吳立仁眉頭緊鎖,良久,沉聲道:“此事我先去打探打探,看到底是怎麽回事?弟妹且安心回家等待消息,你放心,吳某人必定竭盡全力把各位兄弟救出來!”

都是他親手帶出來的兄弟,若是不知便可,知道兄弟們正遭難,他又如何能見死不救!

淩玉大喜,‘撲通’一下便給他跪下:“多謝總镖頭,多謝總镖頭!”

雖然不敢肯定結果會是如何,但奔波了這些日子,總算是能有人肯出手相幫,僅憑這份恩義,淩玉便想給他立個長生牌位了。

所以,雪中送炭總比錦上添花更易觸動人心。

吳氏夫婦留淩玉用了晚膳,有心留她在府上過一晚,只淩玉不放心家中親人,婉言謝絕,吳立仁又吩咐家仆駕車把她送回了程家村。

待淩玉離開後,他立即四處托人打探案情。行镖之人走南闖北,黑白雙道都接觸不少,而他這位曾經的總镖頭,自然更會經營打點,久而久之,人脈自然廣些。

故而,不過數日時間,倒真讓他打探到了內情。

“合該你那些兄弟遭此大難!這真是閻王打架,小鬼遭殃。當日那任忠任大人所托之镖,據聞裏頭有些對東宮那位不利的東西。你說,魯王能不想方設法去奪麽?”

“老實說,你那些兄弟在大牢裏倒還能保住性命,畢竟魯王一日得不到東西,便一日不會要他們的命。只若是落在東宮那位手裏,只怕是……”

“若按我的意思,此事你最好莫要插手,便是插手怕也難救。只你既說這些兄弟與你交情匪淺……我便給你指條明路。”

“你可去長洛城齊王府求齊王幕僚晏離晏先生,若晏先生能說服齊王出面,你那些兄弟自可保住性命。”

吳立仁有些遲疑,齊王真的會冒着開罪東宮太子和魯王的風險替他們說話?

他有心再問個究竟,可對方言盡于此,卻是不願再多說。

***

卻說淩玉從吳府回去後,但一直按着焦躁耐心地等待着消息。

她并不敢肯定吳總镖頭真有本事把人給救出來,畢竟連郭骐這位縣太爺都有心無力。

“娘!”她正想着心事,忽聽到小石頭的叫聲,擡頭一望,便瞧見兒子委屈的小臉。

“大嫂,小石頭已經叫了你好幾聲了,可你都不理他。”程紹安在一旁小聲提醒。

淩玉頓時內疚了,将委屈得眼淚汪汪的兒子抱到懷中,親親他的小臉,歉意地道:“是娘不好。”

自從上回受了一番驚吓,小石頭愈發粘她了,只要視線裏沒有看到她的身影,立即哇哇大哭起來,憑誰哄也沒用,一定要淩玉出現才行。

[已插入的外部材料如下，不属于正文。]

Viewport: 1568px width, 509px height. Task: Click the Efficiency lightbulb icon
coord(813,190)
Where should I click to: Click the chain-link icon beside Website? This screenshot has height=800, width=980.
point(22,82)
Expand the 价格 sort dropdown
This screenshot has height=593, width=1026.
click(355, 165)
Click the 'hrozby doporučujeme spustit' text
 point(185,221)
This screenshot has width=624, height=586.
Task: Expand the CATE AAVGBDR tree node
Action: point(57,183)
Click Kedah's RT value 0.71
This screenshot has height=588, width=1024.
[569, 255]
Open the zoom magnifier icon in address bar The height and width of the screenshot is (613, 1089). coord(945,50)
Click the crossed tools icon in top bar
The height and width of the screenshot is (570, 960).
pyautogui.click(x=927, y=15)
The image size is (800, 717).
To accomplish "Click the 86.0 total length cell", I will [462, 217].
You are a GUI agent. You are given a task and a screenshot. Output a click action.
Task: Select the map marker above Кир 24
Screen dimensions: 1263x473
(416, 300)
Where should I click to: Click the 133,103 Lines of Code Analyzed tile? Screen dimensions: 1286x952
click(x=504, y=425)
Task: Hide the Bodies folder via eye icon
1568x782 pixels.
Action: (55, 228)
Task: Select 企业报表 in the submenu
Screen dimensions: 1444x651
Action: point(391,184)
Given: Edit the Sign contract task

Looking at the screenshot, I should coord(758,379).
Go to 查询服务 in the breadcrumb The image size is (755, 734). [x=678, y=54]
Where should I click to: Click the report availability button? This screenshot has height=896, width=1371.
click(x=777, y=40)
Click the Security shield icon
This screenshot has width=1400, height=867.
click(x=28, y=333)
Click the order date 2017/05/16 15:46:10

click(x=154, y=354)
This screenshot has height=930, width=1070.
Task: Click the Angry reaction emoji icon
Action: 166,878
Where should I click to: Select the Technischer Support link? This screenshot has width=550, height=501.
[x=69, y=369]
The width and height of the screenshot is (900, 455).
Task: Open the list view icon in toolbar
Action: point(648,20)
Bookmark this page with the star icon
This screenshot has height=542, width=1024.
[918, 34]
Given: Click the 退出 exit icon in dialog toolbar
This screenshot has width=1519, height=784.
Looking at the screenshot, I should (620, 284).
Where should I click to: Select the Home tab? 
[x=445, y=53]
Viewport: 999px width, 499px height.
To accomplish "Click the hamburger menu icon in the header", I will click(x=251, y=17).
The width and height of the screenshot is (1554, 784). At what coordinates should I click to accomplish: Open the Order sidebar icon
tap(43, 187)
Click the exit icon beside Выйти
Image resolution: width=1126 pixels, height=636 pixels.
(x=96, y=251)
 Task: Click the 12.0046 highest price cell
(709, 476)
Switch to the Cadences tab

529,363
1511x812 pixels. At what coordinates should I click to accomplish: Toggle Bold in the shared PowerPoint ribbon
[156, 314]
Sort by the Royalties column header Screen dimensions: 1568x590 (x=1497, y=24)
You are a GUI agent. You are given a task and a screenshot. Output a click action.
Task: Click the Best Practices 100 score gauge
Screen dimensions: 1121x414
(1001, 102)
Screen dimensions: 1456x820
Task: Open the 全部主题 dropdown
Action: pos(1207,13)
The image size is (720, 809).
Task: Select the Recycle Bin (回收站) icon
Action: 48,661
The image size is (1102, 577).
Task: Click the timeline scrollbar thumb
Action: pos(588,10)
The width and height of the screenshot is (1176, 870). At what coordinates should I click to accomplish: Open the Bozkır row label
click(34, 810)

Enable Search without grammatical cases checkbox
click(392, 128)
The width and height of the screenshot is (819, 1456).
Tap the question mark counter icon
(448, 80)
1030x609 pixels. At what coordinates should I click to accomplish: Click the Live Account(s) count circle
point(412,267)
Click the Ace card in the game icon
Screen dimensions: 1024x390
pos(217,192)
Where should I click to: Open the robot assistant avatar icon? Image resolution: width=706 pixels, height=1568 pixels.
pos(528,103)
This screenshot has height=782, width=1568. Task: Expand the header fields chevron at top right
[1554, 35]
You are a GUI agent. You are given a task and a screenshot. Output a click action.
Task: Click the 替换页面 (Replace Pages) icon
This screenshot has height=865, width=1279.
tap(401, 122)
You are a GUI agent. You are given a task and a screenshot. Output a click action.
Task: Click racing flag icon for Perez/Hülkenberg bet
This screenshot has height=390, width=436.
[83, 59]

最初的幾日,淩玉根本抽不開身,皆因小家夥無論何時都緊緊揪着她的衣角不肯放手,仿佛一放手娘親又會不見了。

她哄了小家夥片刻,總算是把他給哄高興了。

周氏到來時,便是看到女兒與外孫笑容滿面的模樣,總算是松了口氣。

早就聽聞女婿出了事,如今想來應該沒什麽大礙了吧?

淩玉自然也不會把實情告訴她,免得她陡增擔憂,只含含糊糊地應付了過去。

“你爹初時聽聞女婿出事,心裏甚為擔憂,後來……”周氏嘆了口氣。

“後來怎樣?”淩玉好奇地問。

“上回我跟你提過,他有意過繼你三爺爺的小孫兒,本來兩家都有了默契,只待擇個好日子便行過繼之事,不曾想他們也不知從何聽到的女婿進了大牢,生怕受連累,便又反悔了。”

“為了此事,你爹氣得不輕,只道日後再不必往來。”

“我還道什麽大事呢!如此也好,我本就不同意爹過繼他們家的孩子,如今正好,省事!”淩玉冷笑。